## Set of tasks
(A) List every person the first paragraph of the text about the snowboarding film Deeper names, other than Jones.
(B) Please carry on the text about the snowboarding film Deeper, picking up after its final sentence.

## Page text
>>>

By the same token, who you ride with may be even more important than where you go, and not every snowboarder is up for trips like the ones Jones put together for the movie. From legends like Johan Olofsson and Tom Burt to young freeriders Lucas Debari and Ralph Backstrom, picking the right crew was essential for Jones. “Before Deeper, I would be working on multiple projects at a time and it’s hard jumping between different crews — it’s kind of dangerous too. It’s nice to have your team of guys where everyone knows what everyone else is all about.” While riders from Forrest Shearer to Ryland Bell say that there’s no one they’d would rather be in the mountains with, Jones gets the final say in who goes on the trips. “Put it this way,” he says with a hint of sarcasm, “you wont find me trying to talk someone into going on a trip. Either you get it or you don’t.”

With people like Seth Lightcap snapping photos and Edmands filming, Jones assembled a crew that understood the unique rewards of this sort of thing. “Every day we were jumping into a bunch of unknowns, on so many different levels,” Jones says. “The thing is, I still want to charge sick lines, so it takes a lot of work to make that happen going about it this way. If I was content just making a cruisy backcountry movie, this would be a lot chiller, but I want to continue to progress and do my finest snowboarding and have it be done on foot. And that is a lot of frickin’ work.”

But, Edmands insists, for the teams on each Deeper shoot, it was all worth it. “Either you are down for the cause or you’re not. There were so many trips we went on that didn’t make the film, but at the end of the day everyone would walk out of there and still consider it a success. I think paramount to anything else, he chose people who truly love to be in the mountains.”

With all of this has come the highest level of backcountry education and preparedness, because let’s remember, these aren’t groomers he’s riding, ski patrol isn’t out there, and there isn’t a cozy lodge waiting at the bottom. “By changing the rules, the game changes drastically, and in many ways intensifies dramatically. It’s very important moving forward to show people what were getting into, and bringing an educational value to it as well is just as important. Because this whole movement is sending a lot more people out there, and without education it’s a dangerous place.” Jones himself will be the first to admit that in the past two seasons he has backed down from more stuff than ever before, “I turned away from a lot of lines throughout this whole experience, which is really hard after you put in so much work.”

<<<

## Stored data
>>>

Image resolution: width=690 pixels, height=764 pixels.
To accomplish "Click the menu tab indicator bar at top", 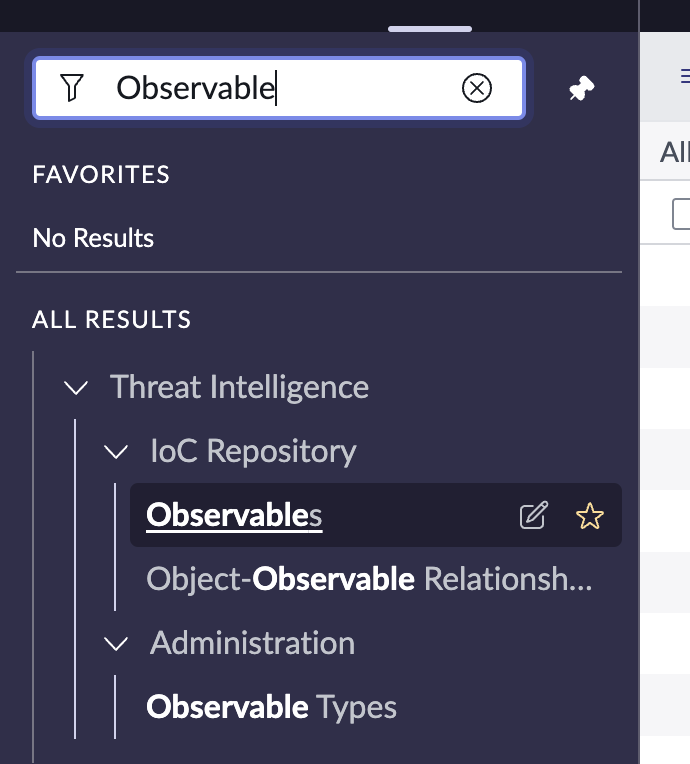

<<<

## Responses to the tasks
(A) Johan Olofsson, Tom Burt, Lucas Debari, Ralph Backstrom, Forrest Shearer, Ryland Bell

(B)
Jeremy speaks with a confidence and knowledge that you just don’t come across every day. He uses terms like “full on” and “frickin’ stoked” as though they are just as technical and precise terminology as the rest of his educated backcountry semantics. What he’s after is very clear, even if you don’t get exactly what he is talking about. One thing is certain though: Jeremy Jones is more wound up on snowboarding than he has been in a long time.

“The cool thing is that in the past two years I have learned more than maybe ever in snowboarding. So that alone keeps it exciting. It’s keeping me hungry. When it comes down to it you have to ask yourself, ‘What keeps you amping on the sport?’ And it’s so obvious that what I am doing now allows that.”

By immersing himself in the mountains he is set on conquering, Jones has spelled out without a hint of confusion that for him, the journey in itself is the reward. Yet one can surmise that there is a certain element of pride that drives Jeremy in his quest. By doing this on his own two feet, when what he calls “The Trophy Line” is still shedding slough as he races to the glacier below, the culmination of all that he has worked so patiently on pays double in cold, hard glory. Proving once more the theory that pancakes may very well be the secret to longevity.